Here he is in all his glory…
The other day I again would have wished for that Transporter, which as we all know wouldn’t be possible due to the Heisenberg Uncertainty Principal, which states that it isn’t possible to know the exact whereabouts of subatomic particles, which meant that the Transporter in Star Trek wouldn’t work. Some of you Star Trek purists might mention the “Heisenberg Compensator” which would as the name implies, compensate for those particles, thus making the Transporters work,
if you also had the help of Montgomery Scott, Geordi La Forge, Chief O’Brian and in a pinch, Data the android, on your team.
I was waiting for a large firework show marking the end of the Tall Ships Race in “Olborg”. We, my wife, daughter and I, had an excellent view of the Bridge over the Limfjord Canal in “Olborg” where 1.1 metric tons of fireworks were waiting to be shot off. Most of the people in front of us, sat down, which gave us a view second to none. We remained seated for 2½ hours – again, if you remember the concert in “Orhus”? My daughter decided at the last minutes before the show, to buy french fries, which took her through the crowds of people estimated at around 200,000 people. A known Rock Band played music on the stage behind us adding to the excitement up to 11 o’clock,or 2300, when those 1.1 metric tons, or 5 million Danish Kroner would be activated by a computer no less. My daughter never made it back to us before the show began. But what a show. Lasting 17 minutes, the show was like no other we/ I had ever experienced before. Afterwards the crowds began to move about, without any particular direction in mind. We waited patiently for my daughter and her french fries to show up, marveling at the surging masses and wondering how long it would be before we finally reached the house. After collecting my daughter and my son, who had waited for us on a small ship, we started off to the parking garage. There was a new line, or “Que” waiting for us when we arrived. Getting the car out of the garage was equally as disappointing.

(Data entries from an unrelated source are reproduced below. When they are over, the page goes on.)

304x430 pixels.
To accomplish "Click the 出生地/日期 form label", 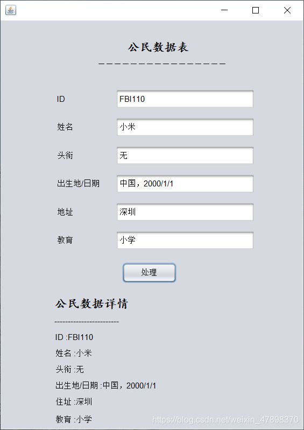I will (x=78, y=183).
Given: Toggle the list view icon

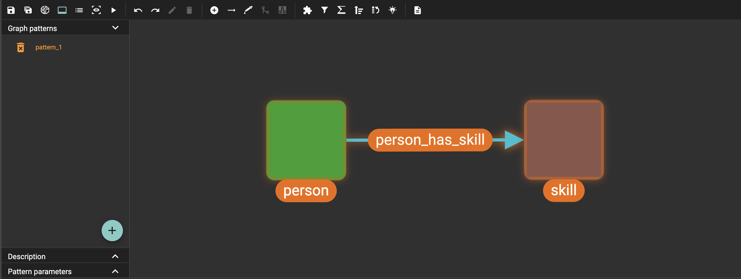Looking at the screenshot, I should coord(79,10).
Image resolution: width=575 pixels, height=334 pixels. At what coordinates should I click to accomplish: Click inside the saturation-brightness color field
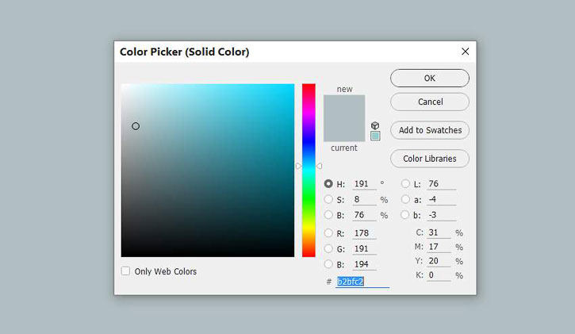[x=207, y=170]
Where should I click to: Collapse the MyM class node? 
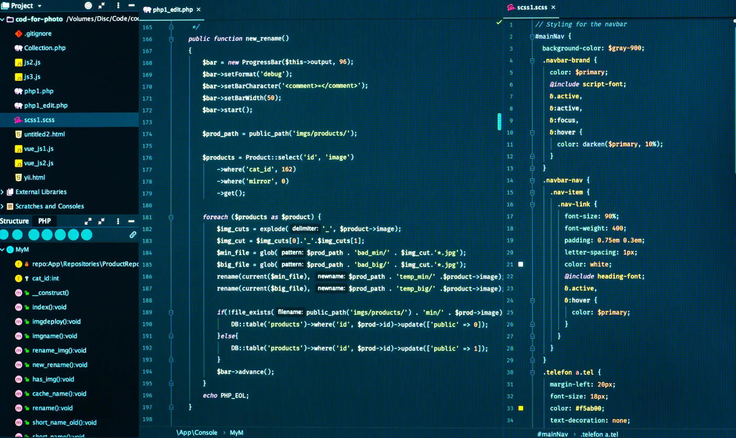coord(3,250)
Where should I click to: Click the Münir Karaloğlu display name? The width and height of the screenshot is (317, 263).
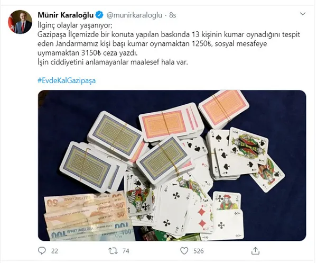[x=66, y=15]
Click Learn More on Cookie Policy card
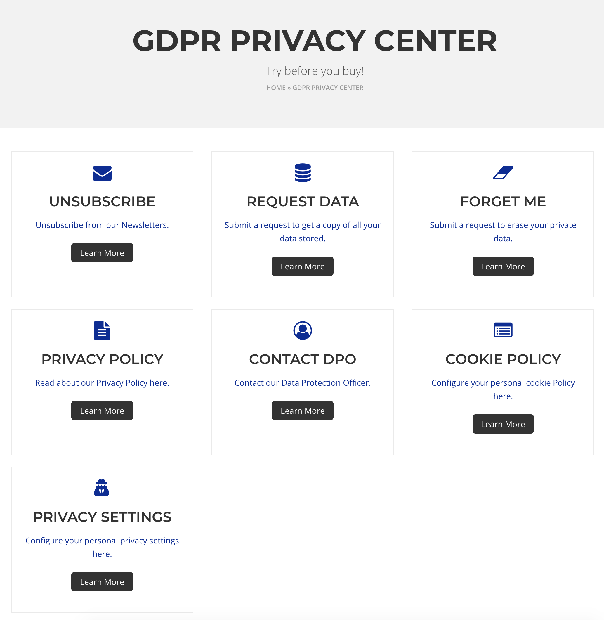 (503, 424)
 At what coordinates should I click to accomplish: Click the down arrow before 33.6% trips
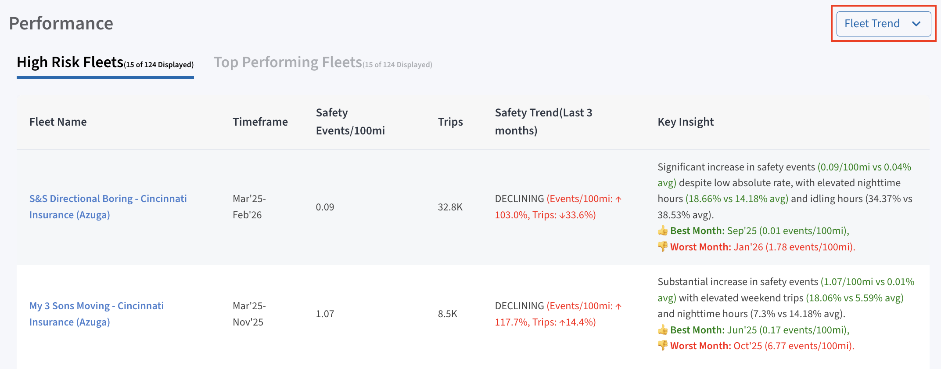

The drive home was with traffic, traffic and more traffic. When we finally reached home at 1 am, the events of the evening were hard to remember. I decided at that point in time to record my thoughts, which I thought about at that show of shows, but I admit, it’s not easy reconciling the wait, the crowds, the wait, and the wait again in order to come home again.
I apologize for the length of this blog, which risks losing some of you along the way, but I have had trouble controlling my many thoughts since I started writing blogs on this site. At every turn, I see a potential story, which can be very time-consuming. I love writing blogs which vary from the ultra-serious to the ultra-whimsical. I only hope that these more than 1500 words were understandable by those unknown worldwide readers who have chosen this moment to read it.